A Glasgow teenager has been given the devastating diagnosis of cancer after visiting the hospital over chest pains – and now he’s telling others of the importance of going to hospital to get checked out.
Conor Elliott, from Glasgow, was left shocked by the news when doctors told him back in February that his chest pain, which he developed just five months prior, and lack of sleep were the result of a tumour.
His visit was the first time he’d been in hospital.
The 19-year-old was diagnosed with stage four Hodgkin’s lymphoma which is a rare form of blood cancer that develops in the lymphatic system – this forms part of your immune system.
Speaking to the Daily Record, Conor said he now wants to encourage others to push for a diagnosis if they believe something is wrong, emphasising that cancer does not discriminate.
Conor began experiencing severe chest pain in September of last year and said that he got them “all the time” to the point he did not feel like himself anymore. The former sports coaching university student told the Daily Record: “I was always into sport but all of a sudden I was walking to the shops and I was so out of breath.

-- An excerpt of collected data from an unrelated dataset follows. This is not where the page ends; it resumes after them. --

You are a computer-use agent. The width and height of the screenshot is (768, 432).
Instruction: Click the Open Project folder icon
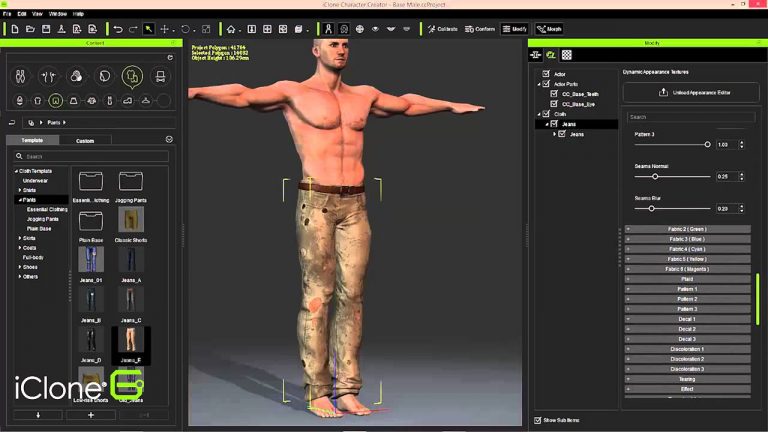pyautogui.click(x=31, y=29)
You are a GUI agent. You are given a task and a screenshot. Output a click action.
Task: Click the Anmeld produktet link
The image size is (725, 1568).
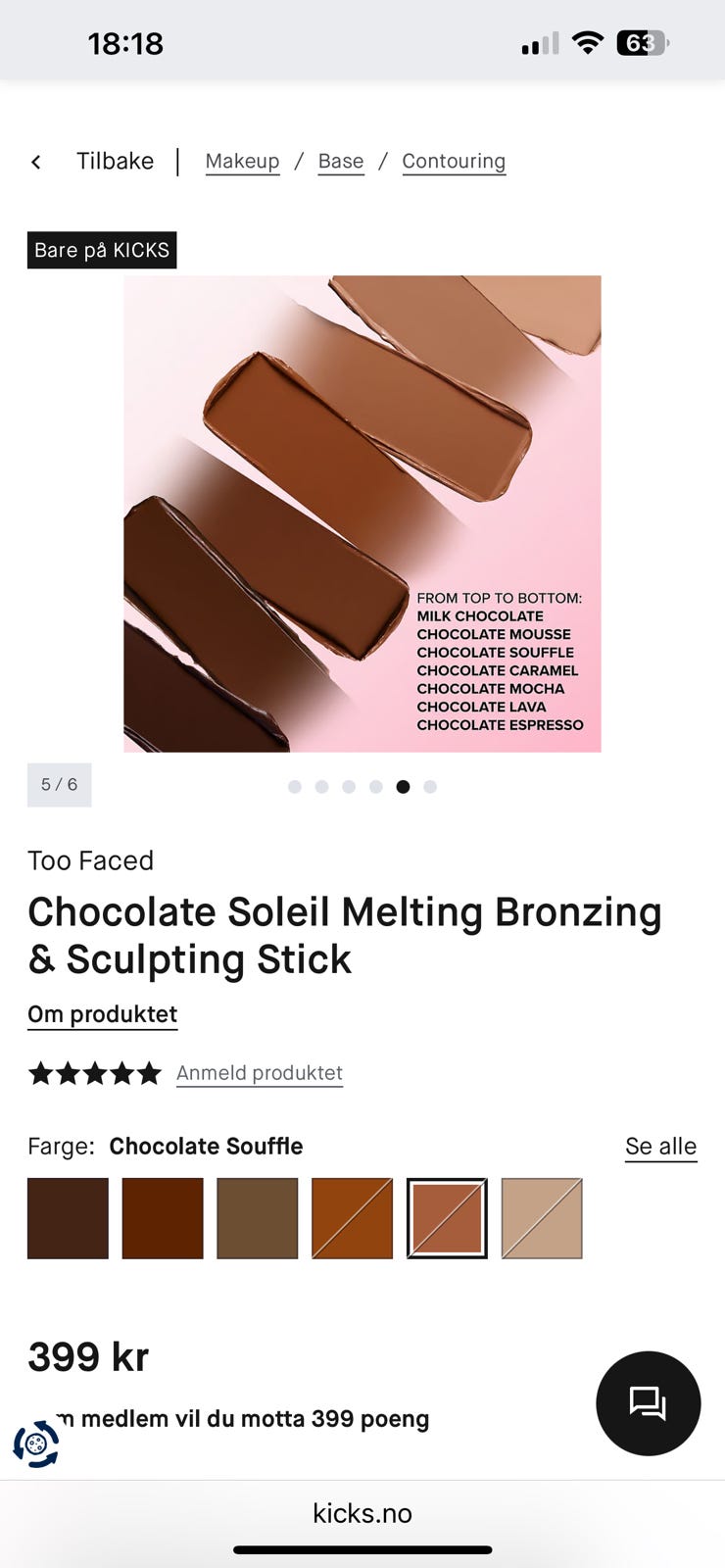click(260, 1073)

“I had a lump on my neck which is a really common symptom because it affects your lymph nodes. I had a constant infection for about three months, I was sweating at night.”
When he went to seek help, doctors thought he could have Covid but they later believed it may be acid reflux and as a a result he was given tablets in December to try and ease the pain.
Sadly these did not help and his condition got worse. At this point Conor knew something was wrong and returned to doctors two months later.
He explained: “I had never been to hospital in my life and I think I was in denial a bit. I said this is not normal. I could not sleep at night, my face was swelling up and a few people had noticed.
“They did a blood test and then I got a phone call saying I needed to urgently come in for a CT scan.”
It was then that the 19-year-old was diagnosed with stage four cancer where a further test revealed that there was a large tumour in his chest.
He said: “Accepting I had cancer and getting over the fear of staying alive was the hardest thing to do. I would have never been able to do this on my own and through the support of my family and close friends I am alive today.”
Conor soon began chemotherapy and underwent a biopsy and was looked after by the Teenage Cancer Trust at the Beatson West of Scotland Cancer Centre in Glasgow.
Discussing his time at the centre, he said: “The treatment I received there was unbelievable, they made me feel like family and cared for me every minute of the day during those two weeks in hospital.
“Due to Covid my Mum and Dad couldn’t come through with me for my treatments – that was a huge worry for me having have my first scan and surgery alone. I think throughout the whole process I just tried to stay really positive, I never wanted it to affect my life.
“There are so many mental battles you go through. I struggled with my mental health issues from the constant fear.”